I had never experienced "writer's block" in my entire life. If an idea -- screenplay or novel -- wasn't working, I just abandoned it and started on something else. In addition to having a contract with a major publisher hanging over my head for an idea that I had had doubts about going in, I was also aware, since the success of Sideways -- which I wrote when absolutely no one was looking over my shoulder -- that myriad eyes were now peering into my screen. Or so I paranoically imagined. I asked my agent to request an extension. It was granted. I asked for a second; it, too, was granted.
Then, in desperation, I had a veritable fulguration of the imagination: Having had success writing about a character who was so close to myself, I would make the music video director me, post-Sideways success and all that the perils of celebrity entailed. My mother's stroke, albeit having happened in another era of my life, would be the via regia that pulled my first-person character out of the hedonistic life I had found myself magnetically drawn to. Galvanized now in a way I hadn't been before, in a blazing six months, facing eviction from my rent-control apartment, I wrote a 175,000 word (long by today's standards) first draft. I poured in everything -- the over-indulgent night life, the hangovers, the wanton sex, my mother's stroke, my brother taking over her care and squandering her life savings, her near death from a heart attack, congestive heart failure. It was the most personal piece of writing I had ever produced. Borderline confessional, but still fictional in many ways, it felt like a veritable artistic catharsis when I was finished -- my second redemption novel, or so I believed. I went through it, assiduously revising and making corrections as I always do, but still felt the same sense of exhilaration when I was done. I sent it to my agents. It was forwarded on to Jordan Pavlin at Knopf.
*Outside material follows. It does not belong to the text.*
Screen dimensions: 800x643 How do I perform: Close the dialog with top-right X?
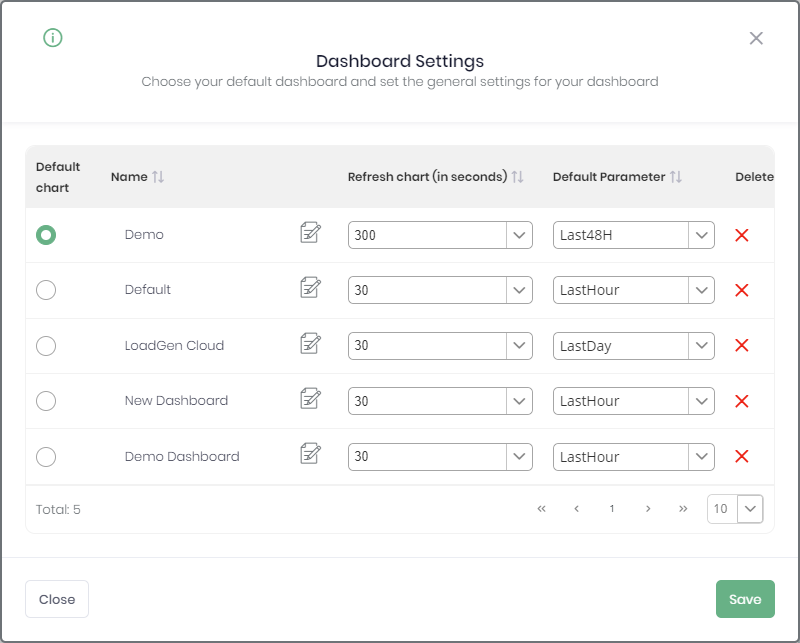tap(756, 38)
A month went by. Nothing. Nary a call, or an e-mail. Not even a progress report. Two months. Three. Four... By now, I was convinced I had written a total piece of shit. It was too personal, too transgressive -- yes, it had a fair amount of sex and drinking in it, but barely enough to make Henry Miller blush. All I was hoping for was some input. No stranger to revision, I was ready to roll up my sleeves with Jordan and write and rewrite. All I wanted was some kind of response. Anything, but this maddening silence. My agents had read it, but like most agents today, they offered little or nothing. Everything was hanging in the balance with Jordan. Five months!!! Nearly half a year. I had poured my heart and soul, everything into this personal, albeit fictional account, of my trials and tribulations with my mother's stroke. Still, nothing. The heartlessness of the non-response was astonishing. My agent's hands were tied. We could only wait, he said to me repeatedly.
I have joked many times in the countless publicity events and personal appearances that I've attended over the years that when I wrote Sideways if I could have afforded a gun I would have shot myself. Now, I mordantly realized, I could have afforded all the armaments and necessary ordnance it would take to easily end my life. I was being treated, once again, like the scum of the earth, a fate I thought I had been liberated from since the success of Sideways. And like most writers, who have a habit of beating up on themselves, I started to believe, once again, that I had not only disappointed Jordan of the great Knopf, but the fans of Sideways who were waiting for my next novel with hopes that it would be just as funny and heartbreaking as its predecessor.